ホンダが開発をスタートしたとき、ロイヤルエンフィールドは50年前のOHV2バルブエンジンを使っていました。
これはおそらく、一番最初のロイヤルエンフィールドの350ccエンジンである、A350のことかもしれません。
ブリット350用に、1949年に開発されたものでした。
このエンジンが、まさに70×90mm。
ほぼ、GB350と同じなのです。
「GB350は旧型のA350を参考にした」と言われても仕方ないほど、大きさが同じ。
ですが、ロイヤルエンフィールドが開発した新型はホンダのあとに発売されているので、それを参考に作られたわけではないことははっきりしました。
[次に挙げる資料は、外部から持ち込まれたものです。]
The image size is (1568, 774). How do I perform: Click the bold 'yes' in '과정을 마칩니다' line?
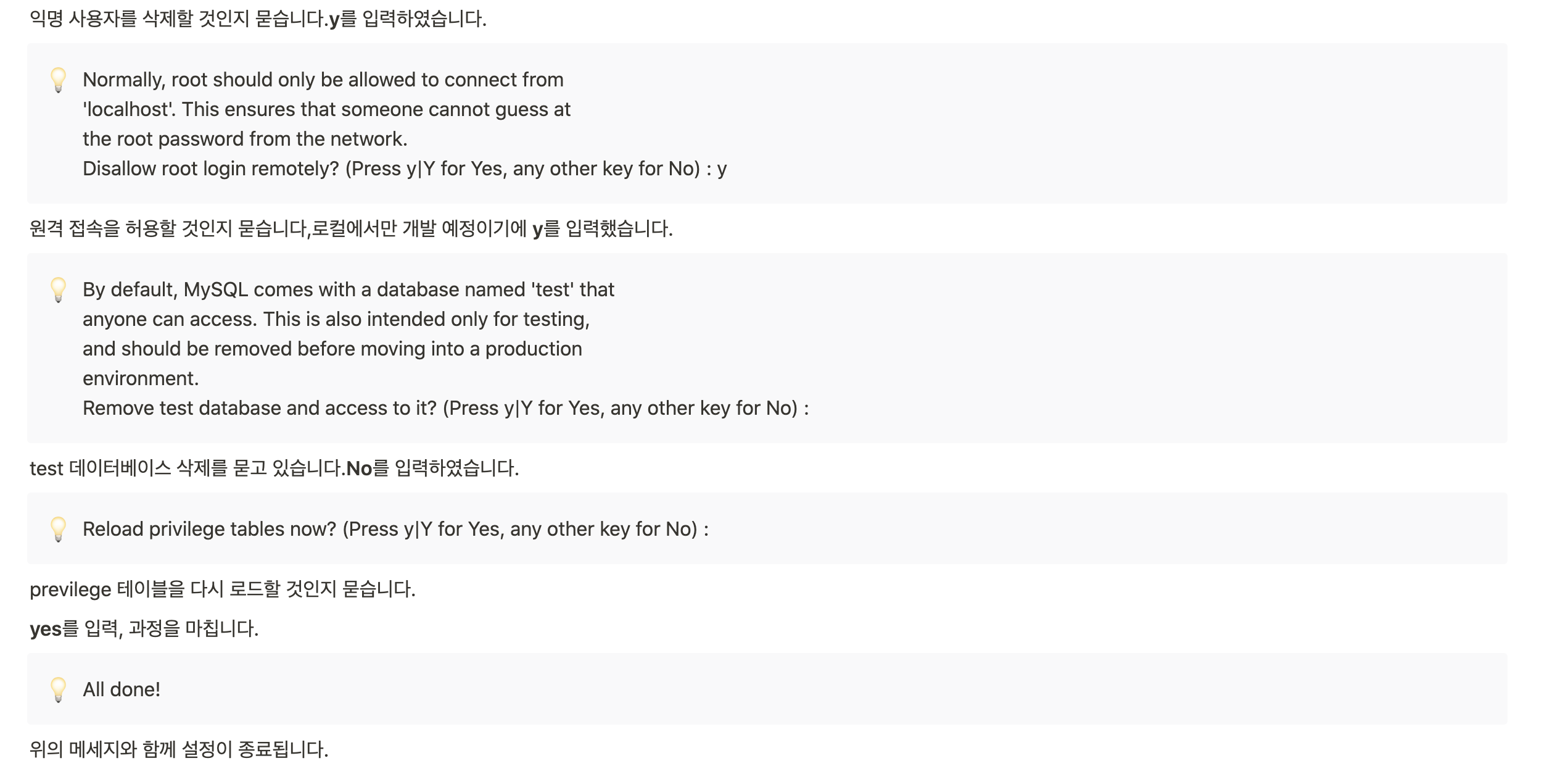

GB350の新開発エンジンを乗せたバイクがインドで発売されたのは2020年9月ハイネスCB350。
ロイヤルエンフィールドの新開発350ccエンジンJプラットフォームを載せたのは、メテオ350で、GBからわずか2ヶ月後の2020年11月にインドで発売。
ほぼ同時期です。
ということは、メテオ350のエンジンもGB350のエンジンを参考にしたわけではないことがわかります。
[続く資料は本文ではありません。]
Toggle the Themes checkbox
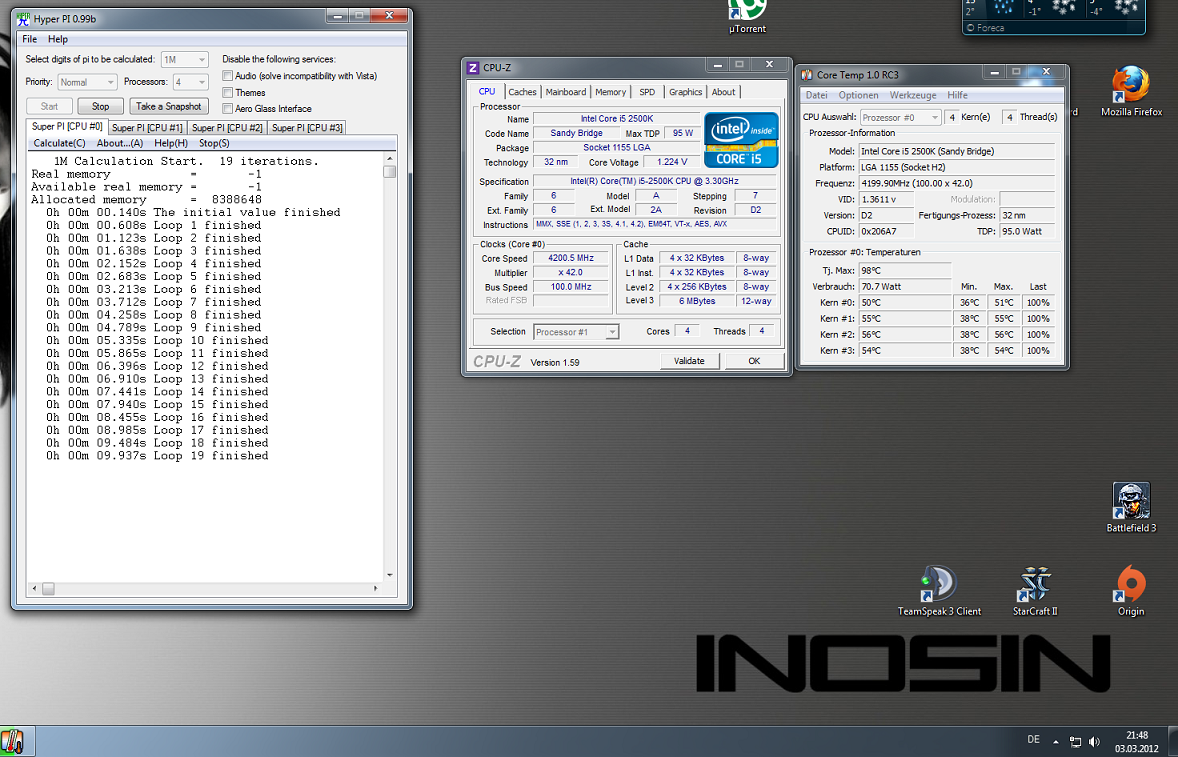point(228,92)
偶然なのか、同時期に350の新型エンジンが日本とインドで開発されたわけです。
ホンダは当初、インド市場におけるロイヤルエンフィールドの牙城を崩すのが目的でしたが、開発陣はA350を手本にしたという発言はしていません。
ちょっと疑問符が残るので、二つのエンジンの仕組みを見てみましょう。
ロイヤルエンフィールドの旧型A350はバランサーはなく、OHV2バルブでした。
それが、新型では1軸バランサー(1次振動を消す)が付き、OHV2バルブからOHC2バルブに。
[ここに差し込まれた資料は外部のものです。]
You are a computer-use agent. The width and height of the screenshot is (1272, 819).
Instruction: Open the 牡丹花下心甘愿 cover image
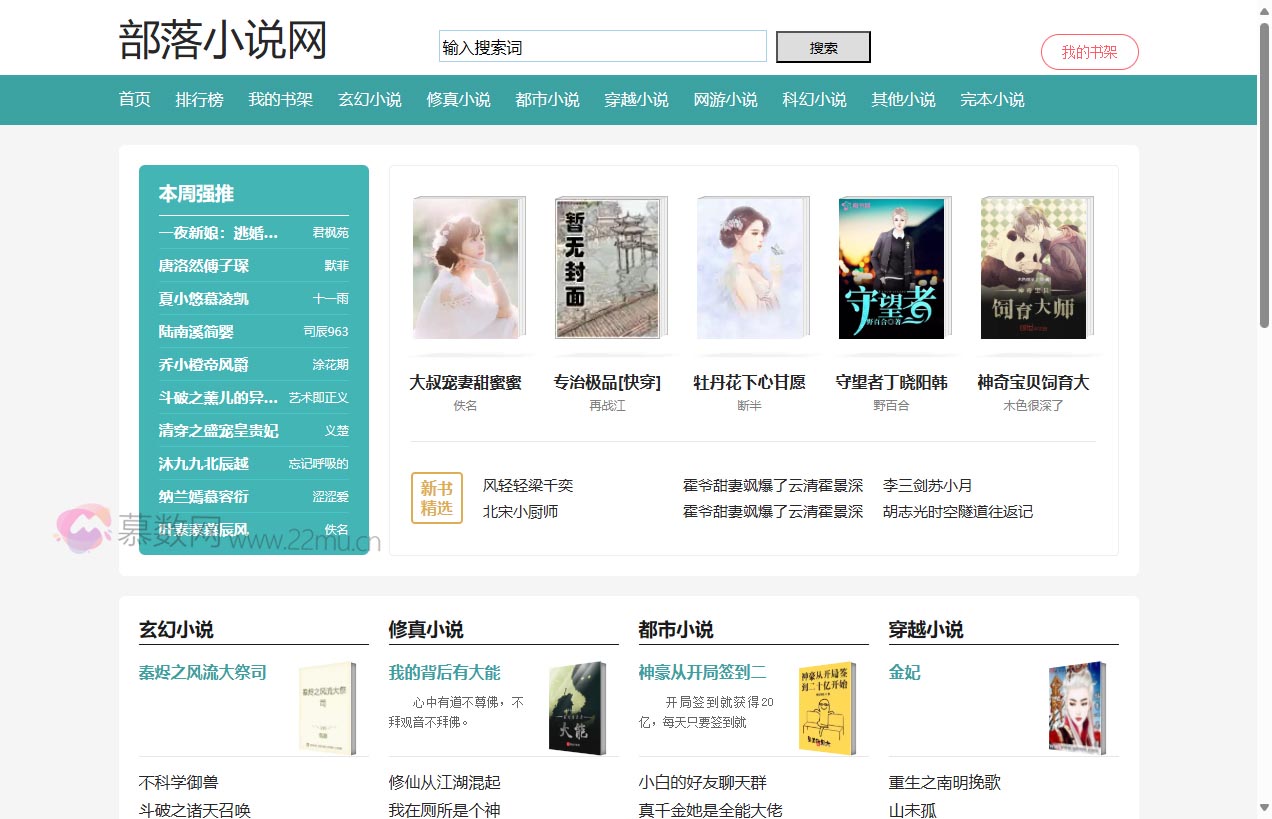click(750, 268)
一方、GB350は、OHC2バルブで、1軸ではなく同軸バランサー(CB250RSなどで昔から使われていたもの)になりました。さらに、前後非対称コンロッド(オフセットシリンダーのため)、密閉式クランクケースと現代的な完全新設計。前後非対称コンロッドはトルクを増し、重たいフライホイールも回せるので、さらにトルクはアップしていて、3000回転で3.0kgmという400ccのSR400並みのトルクを達成しました。
ロイヤルエンフィールドは4000回転で2.7kg。
トルクでは負けていますが、旧型より少しストロークを短くしたことで、もしかしたらレスポンスのアップを狙っていたのかもしれません。
0.5次振動と名付けられた振動を残すために
GBのエンジンは相当マニアックな仕上げになっています。
4ストロークエンジンは1度の燃焼で2回転するので、上下の振動も2回になりますが、その振動(ピストンの上下動で発生する1次振動)を邪魔と考えたGB350開発陣は、それをバランサーで打ち消しました。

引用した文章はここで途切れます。